From the perspective of the Holocaust, the story of Lithuania is one of the worst – 95% of the Jewish population perished, many killed by the local population – the first genocide of World War II took place here in 1941, leading to the adoption of the Final Solution.
But this is not another Holocaust story.
DOVID KATZ - Professor of Yiddish, Vilnius University
In one day alone, before the German arrival in 1941, 10, 000 Jews were rounded up by locals, and murdered. 70 years later this story is being erased in Lithuania.
RACHEL KOSTANIAN - Holocaust survivor, Deputy Director Vilnius Jewish Museum
The Lithuanian national narrative places itself as the ultimate victim of history – at the hands of the Soviets. To acknowledge the genocide against the Jews would cast a stain on a nascent nation establishing its identity.
FANIA BRANTSOVSKY - Jewish Partisan (1943-45) under investigation for war crimes
“It is very painful to see this place disappearing, but while I have any strength in my body I’m going to show that the Jews didn’t go like sheep to the slaughter. They resisted slaughter here.”

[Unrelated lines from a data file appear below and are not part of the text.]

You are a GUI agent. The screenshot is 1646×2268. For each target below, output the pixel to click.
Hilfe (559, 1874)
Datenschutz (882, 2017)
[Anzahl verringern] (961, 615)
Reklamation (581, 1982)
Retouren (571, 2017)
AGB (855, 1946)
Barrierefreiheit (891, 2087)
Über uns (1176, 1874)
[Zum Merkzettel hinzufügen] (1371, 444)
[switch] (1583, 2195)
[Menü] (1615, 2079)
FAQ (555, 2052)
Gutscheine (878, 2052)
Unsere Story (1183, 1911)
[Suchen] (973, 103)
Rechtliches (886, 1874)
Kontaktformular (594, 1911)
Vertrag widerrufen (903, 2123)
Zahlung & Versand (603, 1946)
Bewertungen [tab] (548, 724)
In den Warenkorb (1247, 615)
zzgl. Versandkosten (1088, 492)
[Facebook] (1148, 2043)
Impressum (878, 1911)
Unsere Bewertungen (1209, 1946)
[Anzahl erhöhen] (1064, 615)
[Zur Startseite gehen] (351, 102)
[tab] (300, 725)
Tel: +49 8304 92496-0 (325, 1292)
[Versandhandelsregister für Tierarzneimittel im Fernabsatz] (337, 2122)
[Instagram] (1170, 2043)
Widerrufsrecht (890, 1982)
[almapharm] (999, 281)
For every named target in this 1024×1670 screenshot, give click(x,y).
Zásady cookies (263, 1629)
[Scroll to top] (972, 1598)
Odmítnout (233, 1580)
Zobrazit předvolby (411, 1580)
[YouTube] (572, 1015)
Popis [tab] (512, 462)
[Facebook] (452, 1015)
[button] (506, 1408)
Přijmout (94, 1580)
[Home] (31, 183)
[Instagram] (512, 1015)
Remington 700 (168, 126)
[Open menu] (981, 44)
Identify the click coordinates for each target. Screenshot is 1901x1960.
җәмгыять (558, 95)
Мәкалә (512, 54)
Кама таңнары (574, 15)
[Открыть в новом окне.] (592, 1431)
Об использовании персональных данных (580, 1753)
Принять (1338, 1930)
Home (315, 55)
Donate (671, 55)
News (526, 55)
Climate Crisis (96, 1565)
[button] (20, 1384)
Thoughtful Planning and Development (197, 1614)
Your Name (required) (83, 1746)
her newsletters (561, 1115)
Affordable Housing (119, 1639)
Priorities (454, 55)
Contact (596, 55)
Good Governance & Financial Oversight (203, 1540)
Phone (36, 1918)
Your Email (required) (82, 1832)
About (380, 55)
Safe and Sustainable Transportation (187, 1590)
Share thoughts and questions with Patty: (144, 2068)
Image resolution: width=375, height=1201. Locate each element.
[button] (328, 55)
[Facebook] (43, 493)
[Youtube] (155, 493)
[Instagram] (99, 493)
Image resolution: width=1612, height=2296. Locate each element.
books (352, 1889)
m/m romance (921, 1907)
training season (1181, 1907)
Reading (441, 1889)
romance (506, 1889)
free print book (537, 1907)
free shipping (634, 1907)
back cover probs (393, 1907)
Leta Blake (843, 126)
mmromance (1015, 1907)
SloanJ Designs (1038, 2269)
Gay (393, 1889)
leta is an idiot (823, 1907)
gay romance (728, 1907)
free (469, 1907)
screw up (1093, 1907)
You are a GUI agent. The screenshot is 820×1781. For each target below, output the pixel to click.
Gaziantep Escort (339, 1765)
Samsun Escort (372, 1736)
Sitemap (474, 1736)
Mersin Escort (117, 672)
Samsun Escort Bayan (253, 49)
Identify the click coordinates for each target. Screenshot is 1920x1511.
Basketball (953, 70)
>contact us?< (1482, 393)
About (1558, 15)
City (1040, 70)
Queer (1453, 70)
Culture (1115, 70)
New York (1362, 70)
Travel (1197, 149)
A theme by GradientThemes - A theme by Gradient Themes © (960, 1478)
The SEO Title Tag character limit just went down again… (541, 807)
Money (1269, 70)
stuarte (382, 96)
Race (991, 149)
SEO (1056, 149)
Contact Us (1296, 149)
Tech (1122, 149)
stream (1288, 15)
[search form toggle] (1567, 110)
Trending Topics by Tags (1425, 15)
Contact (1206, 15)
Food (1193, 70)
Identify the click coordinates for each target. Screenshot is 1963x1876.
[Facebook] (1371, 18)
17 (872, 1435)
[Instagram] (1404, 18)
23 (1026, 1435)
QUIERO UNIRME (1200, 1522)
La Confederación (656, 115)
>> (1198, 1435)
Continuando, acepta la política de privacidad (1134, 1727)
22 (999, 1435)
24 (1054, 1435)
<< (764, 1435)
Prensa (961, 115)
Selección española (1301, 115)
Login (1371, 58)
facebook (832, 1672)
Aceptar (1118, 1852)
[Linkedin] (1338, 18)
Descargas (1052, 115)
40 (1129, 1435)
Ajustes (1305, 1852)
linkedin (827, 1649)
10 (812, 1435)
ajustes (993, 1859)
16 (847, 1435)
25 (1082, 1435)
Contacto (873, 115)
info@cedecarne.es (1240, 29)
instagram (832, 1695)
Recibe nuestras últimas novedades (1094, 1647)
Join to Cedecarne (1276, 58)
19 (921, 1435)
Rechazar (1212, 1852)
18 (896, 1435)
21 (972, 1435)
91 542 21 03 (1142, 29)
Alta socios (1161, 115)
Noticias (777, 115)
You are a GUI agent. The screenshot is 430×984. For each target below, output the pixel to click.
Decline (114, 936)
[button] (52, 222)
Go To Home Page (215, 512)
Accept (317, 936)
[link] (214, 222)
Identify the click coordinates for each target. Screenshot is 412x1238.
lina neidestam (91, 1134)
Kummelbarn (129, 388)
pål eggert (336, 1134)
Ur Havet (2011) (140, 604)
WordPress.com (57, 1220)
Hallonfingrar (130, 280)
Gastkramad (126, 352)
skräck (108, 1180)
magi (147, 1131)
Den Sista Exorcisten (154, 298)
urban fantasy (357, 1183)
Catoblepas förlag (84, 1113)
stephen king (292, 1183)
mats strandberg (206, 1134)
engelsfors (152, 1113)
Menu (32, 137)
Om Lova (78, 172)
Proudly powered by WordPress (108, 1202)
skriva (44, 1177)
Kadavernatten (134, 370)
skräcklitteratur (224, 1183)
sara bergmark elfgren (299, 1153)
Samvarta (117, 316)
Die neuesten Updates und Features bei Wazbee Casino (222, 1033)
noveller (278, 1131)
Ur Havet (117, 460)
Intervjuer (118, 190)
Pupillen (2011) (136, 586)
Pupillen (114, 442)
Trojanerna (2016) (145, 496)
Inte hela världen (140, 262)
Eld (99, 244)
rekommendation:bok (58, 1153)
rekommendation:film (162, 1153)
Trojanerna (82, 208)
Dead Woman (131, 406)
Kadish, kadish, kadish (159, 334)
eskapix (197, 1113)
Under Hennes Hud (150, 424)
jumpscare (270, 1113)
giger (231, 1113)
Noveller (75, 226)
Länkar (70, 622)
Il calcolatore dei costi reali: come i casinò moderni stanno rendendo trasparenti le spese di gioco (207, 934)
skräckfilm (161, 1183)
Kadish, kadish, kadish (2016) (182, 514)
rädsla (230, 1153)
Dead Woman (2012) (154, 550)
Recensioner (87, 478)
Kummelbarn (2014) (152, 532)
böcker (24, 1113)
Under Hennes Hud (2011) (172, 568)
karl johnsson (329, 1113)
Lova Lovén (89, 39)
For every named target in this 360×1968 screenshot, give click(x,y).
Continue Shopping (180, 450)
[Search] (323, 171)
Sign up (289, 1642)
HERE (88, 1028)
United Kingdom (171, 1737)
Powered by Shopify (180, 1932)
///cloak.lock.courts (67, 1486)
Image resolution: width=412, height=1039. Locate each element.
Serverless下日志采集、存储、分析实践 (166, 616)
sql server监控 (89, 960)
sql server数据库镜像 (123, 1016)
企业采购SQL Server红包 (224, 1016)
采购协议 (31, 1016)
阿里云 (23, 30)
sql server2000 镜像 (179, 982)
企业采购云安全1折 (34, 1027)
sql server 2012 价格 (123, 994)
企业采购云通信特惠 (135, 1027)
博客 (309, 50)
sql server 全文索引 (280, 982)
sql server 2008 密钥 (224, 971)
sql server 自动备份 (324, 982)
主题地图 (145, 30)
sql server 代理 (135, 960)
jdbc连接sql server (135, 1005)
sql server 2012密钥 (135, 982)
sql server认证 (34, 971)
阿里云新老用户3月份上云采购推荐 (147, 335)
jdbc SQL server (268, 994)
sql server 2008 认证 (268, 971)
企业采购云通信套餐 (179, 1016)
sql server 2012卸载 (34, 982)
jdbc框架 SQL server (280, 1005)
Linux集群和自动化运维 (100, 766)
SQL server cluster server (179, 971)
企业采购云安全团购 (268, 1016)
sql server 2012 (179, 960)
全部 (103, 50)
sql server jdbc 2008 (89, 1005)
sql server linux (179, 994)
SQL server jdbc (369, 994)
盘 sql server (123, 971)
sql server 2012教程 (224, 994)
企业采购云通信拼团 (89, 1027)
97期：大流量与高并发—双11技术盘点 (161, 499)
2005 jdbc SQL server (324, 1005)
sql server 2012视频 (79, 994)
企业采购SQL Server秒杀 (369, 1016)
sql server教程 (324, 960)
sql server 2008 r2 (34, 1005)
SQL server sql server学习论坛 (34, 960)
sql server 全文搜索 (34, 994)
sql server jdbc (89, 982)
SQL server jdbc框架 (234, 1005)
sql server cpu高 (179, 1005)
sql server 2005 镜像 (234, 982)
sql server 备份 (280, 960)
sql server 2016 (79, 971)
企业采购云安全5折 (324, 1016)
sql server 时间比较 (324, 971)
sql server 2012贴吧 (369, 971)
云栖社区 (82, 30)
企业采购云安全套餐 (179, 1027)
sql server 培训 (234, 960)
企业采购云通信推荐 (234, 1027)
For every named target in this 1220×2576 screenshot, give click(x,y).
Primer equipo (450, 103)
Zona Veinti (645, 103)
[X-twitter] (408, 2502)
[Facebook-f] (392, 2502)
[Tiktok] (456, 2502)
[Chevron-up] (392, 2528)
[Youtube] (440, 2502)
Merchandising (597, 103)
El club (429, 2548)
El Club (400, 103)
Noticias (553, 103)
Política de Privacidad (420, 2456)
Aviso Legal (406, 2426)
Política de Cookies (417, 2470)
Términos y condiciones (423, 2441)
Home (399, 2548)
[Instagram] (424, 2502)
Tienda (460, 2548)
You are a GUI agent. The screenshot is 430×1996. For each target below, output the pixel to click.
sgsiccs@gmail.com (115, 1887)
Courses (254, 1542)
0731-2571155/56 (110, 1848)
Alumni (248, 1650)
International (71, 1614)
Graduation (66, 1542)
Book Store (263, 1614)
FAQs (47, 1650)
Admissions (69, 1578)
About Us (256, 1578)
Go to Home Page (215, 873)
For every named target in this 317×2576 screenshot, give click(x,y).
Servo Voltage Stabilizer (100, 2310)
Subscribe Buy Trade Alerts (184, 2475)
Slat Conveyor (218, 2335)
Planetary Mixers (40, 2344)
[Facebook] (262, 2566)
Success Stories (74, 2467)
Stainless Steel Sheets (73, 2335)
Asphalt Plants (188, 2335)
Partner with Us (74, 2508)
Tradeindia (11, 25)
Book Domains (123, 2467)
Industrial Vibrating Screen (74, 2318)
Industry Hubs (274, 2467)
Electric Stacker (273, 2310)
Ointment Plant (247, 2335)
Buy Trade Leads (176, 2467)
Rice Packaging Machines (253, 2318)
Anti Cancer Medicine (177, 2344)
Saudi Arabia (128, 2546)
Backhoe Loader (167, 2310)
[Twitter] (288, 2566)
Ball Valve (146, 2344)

When British Australian Danny Ben-Moshe stumbled across the story in 2005 he was researching the death of his grandparents during WW2. While visiting the gravesite in Lithuania he was shocked at the lack of acknowledgement of the bald, hard truth about the annihilation of Lithuanian Jewry, and the lack of even the most basic acknowledgement of the rich cultural heritage. This qas the opposite of what has occurred in Poland and Germany.
But mostly he was appalled at the emergence of ultra nationalist revisionists, and their campaign, coordinated by the Prime Ministers office. This was having success across the European Union but was somehow evading public attention and criticism.
DANNY BEN-MOSHE - Academic and film maker
“If mankind’s first industrial genocide is written out of history, it opens the door to other racists not only to rehabilitate Nazism but also to rewrite other histories they find inconvenient”
In 2004 Lithuania became part of the European Union. Their acceptance into the international community provided a safet place for them to advance their campaign. Politically adept, and highly educated, today’s protagonists are not skinheads. Today’s ultranationalists are sophisticated and charming, using the political system to achieve their ends.
Passionate that history shouldn’t repeat itself, Danny set about to find a mechanism to keep the truth alive, and finds himself inextricably linked to Dovid, Fania and Rachel. This is their story.